• **Required task**:
Rewrite the entries from the line with "Open the Master Data dropdown menu" to the line with "tap(418, 180)", putting "drop-down list" in place of "dropdown menu" and keeping everything else the same.

• **The records**:
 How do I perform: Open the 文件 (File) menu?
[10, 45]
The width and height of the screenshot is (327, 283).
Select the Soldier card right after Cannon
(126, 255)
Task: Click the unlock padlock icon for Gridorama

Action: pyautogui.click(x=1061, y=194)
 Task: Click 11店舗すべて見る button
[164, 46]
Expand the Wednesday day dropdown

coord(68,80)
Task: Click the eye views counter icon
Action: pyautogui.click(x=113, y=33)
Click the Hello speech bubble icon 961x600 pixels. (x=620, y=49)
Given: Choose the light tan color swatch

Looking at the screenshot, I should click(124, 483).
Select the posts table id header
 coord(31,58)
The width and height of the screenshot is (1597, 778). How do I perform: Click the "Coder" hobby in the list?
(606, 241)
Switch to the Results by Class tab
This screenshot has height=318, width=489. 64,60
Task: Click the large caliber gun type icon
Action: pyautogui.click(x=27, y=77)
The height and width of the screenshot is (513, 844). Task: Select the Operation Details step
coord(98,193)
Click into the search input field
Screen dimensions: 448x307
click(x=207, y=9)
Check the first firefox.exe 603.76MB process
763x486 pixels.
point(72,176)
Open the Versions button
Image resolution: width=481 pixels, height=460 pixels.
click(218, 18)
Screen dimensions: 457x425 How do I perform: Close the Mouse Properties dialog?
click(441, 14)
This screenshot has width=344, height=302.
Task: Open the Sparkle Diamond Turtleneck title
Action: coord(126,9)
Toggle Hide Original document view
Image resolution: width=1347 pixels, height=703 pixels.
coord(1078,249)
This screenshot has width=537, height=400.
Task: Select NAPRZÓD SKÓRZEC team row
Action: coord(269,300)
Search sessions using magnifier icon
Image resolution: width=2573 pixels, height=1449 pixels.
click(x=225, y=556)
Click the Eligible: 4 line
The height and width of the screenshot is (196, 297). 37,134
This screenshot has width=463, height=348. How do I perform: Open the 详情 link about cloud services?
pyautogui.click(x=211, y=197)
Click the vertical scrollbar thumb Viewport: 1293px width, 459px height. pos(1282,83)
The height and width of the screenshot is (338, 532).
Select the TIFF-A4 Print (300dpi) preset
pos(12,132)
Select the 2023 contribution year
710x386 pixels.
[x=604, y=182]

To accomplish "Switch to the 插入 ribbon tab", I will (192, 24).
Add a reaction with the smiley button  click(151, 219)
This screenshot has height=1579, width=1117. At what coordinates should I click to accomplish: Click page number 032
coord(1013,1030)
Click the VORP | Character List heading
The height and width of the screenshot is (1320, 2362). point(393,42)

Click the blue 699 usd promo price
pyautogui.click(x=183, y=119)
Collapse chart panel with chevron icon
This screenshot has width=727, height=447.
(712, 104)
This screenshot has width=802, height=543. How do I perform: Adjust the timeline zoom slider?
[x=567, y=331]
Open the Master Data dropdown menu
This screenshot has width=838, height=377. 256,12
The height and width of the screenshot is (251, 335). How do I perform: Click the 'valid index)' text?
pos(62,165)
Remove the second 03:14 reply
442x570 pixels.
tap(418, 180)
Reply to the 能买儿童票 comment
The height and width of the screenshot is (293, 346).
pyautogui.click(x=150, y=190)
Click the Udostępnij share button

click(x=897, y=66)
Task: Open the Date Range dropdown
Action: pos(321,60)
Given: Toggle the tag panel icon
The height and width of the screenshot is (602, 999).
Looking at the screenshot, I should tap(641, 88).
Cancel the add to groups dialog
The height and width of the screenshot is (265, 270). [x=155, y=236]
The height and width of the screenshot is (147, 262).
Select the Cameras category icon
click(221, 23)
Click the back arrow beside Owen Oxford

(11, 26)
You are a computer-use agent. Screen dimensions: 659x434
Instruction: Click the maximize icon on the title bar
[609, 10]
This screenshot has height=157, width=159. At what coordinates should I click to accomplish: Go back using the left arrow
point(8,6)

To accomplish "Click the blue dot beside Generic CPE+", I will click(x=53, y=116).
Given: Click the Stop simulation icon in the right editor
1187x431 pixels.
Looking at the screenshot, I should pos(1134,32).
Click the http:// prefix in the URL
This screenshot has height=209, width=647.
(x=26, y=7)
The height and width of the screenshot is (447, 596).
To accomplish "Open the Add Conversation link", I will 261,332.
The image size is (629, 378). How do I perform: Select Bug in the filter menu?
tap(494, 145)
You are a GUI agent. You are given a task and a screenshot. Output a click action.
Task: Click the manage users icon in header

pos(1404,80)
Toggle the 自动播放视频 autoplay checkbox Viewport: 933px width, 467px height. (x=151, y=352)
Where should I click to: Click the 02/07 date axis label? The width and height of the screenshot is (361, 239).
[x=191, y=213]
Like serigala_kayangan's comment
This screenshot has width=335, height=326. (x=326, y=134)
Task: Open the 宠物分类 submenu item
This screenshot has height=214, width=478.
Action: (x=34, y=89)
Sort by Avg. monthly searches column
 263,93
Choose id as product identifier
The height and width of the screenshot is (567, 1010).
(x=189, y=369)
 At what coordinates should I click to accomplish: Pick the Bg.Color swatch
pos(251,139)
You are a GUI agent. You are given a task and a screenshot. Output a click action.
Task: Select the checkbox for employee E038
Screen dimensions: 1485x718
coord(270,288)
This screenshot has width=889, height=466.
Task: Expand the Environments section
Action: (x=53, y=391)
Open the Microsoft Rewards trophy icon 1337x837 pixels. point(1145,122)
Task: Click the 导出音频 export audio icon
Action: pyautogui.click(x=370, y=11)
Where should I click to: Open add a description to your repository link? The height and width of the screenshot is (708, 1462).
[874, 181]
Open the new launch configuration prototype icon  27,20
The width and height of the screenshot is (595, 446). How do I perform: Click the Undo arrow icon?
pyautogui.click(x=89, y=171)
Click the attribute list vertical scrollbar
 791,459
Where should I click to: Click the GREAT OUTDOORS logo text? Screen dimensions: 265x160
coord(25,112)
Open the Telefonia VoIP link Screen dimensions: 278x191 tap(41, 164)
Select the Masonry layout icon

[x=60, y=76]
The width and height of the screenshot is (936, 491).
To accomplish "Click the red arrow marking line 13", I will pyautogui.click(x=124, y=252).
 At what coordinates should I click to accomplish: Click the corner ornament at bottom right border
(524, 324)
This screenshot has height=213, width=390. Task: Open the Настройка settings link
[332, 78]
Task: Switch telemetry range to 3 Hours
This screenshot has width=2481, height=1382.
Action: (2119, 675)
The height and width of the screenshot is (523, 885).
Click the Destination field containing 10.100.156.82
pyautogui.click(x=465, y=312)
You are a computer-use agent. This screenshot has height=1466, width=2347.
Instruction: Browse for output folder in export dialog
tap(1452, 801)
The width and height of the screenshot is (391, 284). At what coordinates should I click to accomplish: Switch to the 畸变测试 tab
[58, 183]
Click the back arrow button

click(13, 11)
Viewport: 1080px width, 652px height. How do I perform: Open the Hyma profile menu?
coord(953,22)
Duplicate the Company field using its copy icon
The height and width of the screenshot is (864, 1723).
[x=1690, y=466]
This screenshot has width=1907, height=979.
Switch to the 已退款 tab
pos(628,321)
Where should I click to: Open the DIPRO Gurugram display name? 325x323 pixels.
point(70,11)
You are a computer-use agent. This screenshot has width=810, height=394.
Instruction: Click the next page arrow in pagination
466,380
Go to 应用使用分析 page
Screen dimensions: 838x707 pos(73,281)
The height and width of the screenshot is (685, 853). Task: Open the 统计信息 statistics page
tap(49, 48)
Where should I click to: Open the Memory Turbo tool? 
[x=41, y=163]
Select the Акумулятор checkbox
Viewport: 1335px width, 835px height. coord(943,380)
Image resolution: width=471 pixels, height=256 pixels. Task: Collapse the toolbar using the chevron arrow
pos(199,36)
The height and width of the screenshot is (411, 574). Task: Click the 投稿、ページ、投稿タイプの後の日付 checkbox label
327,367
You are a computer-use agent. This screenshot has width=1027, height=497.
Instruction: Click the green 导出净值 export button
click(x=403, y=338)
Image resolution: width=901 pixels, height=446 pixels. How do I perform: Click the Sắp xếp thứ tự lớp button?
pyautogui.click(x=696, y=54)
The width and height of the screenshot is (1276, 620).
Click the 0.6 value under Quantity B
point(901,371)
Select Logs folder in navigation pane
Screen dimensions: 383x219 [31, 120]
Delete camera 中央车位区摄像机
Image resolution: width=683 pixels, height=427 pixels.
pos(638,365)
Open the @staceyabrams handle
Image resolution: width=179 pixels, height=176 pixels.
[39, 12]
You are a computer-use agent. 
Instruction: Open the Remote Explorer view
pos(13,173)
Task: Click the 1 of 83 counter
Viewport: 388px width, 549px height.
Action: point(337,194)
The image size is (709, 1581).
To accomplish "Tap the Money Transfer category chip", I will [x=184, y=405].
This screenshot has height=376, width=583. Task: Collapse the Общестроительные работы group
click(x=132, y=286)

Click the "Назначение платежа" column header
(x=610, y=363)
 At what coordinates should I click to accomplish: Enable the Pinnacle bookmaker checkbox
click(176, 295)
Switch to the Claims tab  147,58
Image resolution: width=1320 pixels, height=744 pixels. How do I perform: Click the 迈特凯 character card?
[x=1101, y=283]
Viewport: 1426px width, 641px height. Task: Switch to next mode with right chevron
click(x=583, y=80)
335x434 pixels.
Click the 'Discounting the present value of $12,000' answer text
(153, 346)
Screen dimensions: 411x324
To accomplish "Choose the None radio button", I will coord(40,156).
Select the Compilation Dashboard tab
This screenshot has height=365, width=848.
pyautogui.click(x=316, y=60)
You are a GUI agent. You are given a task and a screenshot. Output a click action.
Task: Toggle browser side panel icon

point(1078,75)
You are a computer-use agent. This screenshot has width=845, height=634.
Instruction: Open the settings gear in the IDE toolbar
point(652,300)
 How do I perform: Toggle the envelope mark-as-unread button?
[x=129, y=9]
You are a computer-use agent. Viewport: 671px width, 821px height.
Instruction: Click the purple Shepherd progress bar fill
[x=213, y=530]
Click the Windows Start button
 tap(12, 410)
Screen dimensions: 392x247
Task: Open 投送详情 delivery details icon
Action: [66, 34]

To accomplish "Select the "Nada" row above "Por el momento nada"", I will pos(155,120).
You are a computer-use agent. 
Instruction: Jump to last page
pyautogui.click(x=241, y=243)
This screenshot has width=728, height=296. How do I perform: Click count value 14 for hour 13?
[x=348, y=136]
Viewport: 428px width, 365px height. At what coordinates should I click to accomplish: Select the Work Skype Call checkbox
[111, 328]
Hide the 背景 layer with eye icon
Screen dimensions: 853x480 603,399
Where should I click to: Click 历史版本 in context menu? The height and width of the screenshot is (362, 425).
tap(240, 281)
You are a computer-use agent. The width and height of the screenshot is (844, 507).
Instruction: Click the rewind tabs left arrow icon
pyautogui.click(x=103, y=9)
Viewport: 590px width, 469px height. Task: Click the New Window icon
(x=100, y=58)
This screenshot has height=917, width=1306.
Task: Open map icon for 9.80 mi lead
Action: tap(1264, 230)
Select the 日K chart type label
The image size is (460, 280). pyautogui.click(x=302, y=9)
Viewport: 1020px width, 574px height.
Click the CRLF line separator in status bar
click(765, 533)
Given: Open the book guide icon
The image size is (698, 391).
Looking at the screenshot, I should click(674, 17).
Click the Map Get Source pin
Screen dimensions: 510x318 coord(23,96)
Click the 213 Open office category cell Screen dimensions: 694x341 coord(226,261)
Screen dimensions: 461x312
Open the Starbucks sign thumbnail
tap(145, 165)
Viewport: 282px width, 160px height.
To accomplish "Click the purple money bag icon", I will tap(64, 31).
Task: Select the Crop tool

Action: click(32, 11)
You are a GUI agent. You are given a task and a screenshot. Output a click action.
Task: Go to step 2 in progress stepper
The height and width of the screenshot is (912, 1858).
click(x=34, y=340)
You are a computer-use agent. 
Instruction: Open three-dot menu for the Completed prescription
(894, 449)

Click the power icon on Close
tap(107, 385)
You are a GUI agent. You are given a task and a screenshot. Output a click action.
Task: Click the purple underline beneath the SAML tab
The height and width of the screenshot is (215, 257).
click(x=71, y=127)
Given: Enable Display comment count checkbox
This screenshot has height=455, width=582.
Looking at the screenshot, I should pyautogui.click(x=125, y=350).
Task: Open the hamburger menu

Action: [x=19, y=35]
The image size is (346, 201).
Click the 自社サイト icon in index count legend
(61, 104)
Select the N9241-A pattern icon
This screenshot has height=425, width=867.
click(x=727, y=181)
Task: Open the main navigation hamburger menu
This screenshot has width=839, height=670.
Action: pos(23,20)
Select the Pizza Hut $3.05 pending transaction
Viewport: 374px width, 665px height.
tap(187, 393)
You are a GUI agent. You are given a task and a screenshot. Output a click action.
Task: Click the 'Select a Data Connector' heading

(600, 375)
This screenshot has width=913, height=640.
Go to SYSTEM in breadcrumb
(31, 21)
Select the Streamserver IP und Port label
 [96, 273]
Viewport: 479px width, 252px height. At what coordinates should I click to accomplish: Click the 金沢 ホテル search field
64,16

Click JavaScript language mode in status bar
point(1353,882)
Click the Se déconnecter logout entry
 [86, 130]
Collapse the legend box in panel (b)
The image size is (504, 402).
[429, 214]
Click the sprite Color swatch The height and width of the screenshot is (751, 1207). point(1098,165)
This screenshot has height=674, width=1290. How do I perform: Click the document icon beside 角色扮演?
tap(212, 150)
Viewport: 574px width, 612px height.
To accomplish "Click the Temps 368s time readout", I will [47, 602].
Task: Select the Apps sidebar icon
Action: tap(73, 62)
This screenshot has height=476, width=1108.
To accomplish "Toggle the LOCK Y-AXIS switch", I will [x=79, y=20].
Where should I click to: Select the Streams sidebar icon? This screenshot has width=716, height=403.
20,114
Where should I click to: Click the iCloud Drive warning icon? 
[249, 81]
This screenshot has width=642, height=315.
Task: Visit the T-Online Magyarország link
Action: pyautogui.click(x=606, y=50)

• **Problem solution**:
Open the Master Data drop-down list
This screenshot has width=838, height=377. 256,12
The height and width of the screenshot is (251, 335). How do I perform: Click the 'valid index)' text?
pos(62,165)
Remove the second 03:14 reply
442x570 pixels.
tap(418, 180)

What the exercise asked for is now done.